>>
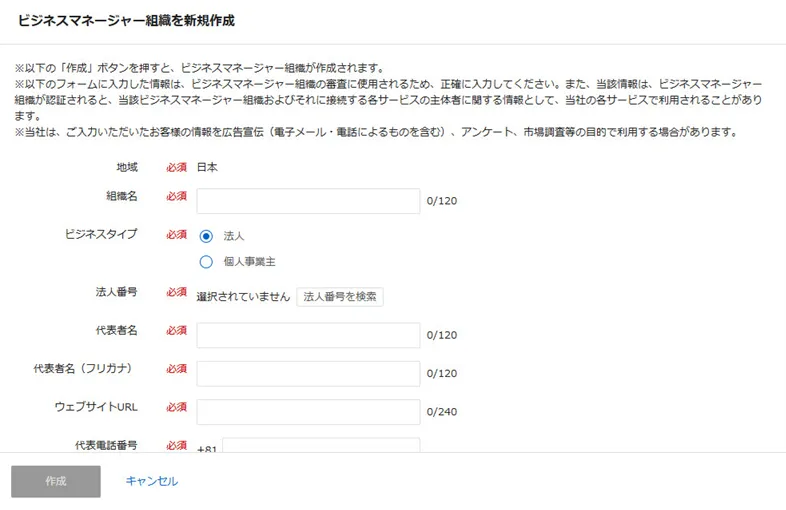The image size is (786, 510).
Task: Click the 日本 region value
Action: pos(207,167)
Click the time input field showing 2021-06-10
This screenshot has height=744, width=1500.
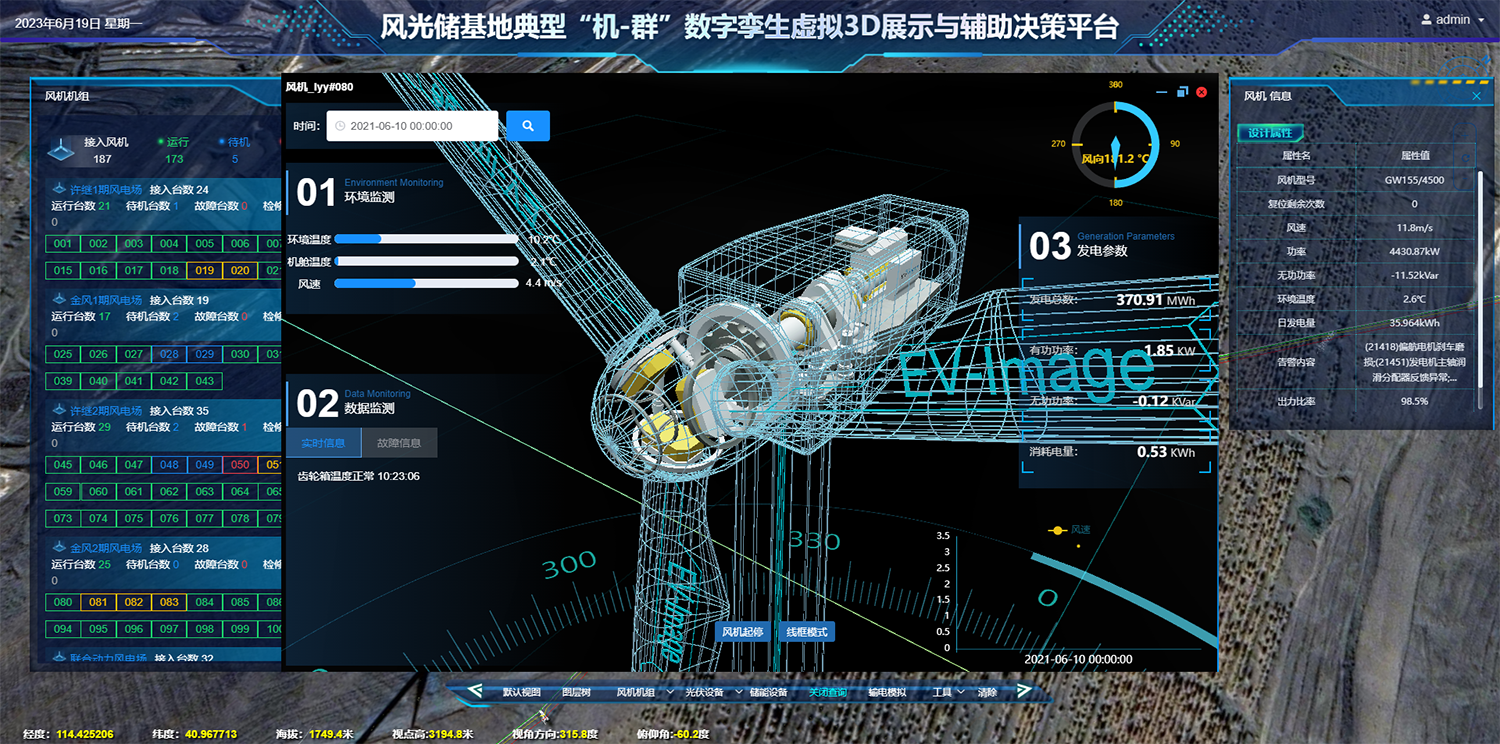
<<
◆ **WHAT YOU NEED TO DO**
Present every line of the items above as a Markdown table with the columns "Row" and "Line," numbering each row and skipping any blank lines. Leave out the pictures.

◆ **CORRECT OUTPUT**
| Row | Line |
|---|---|
| 1 | The image size is (786, 510). |
| 2 | Task: Click the 日本 region value |
| 3 | Action: pos(207,167) |
| 4 | Click the time input field showing 2021-06-10 |
| 5 | This screenshot has height=744, width=1500. |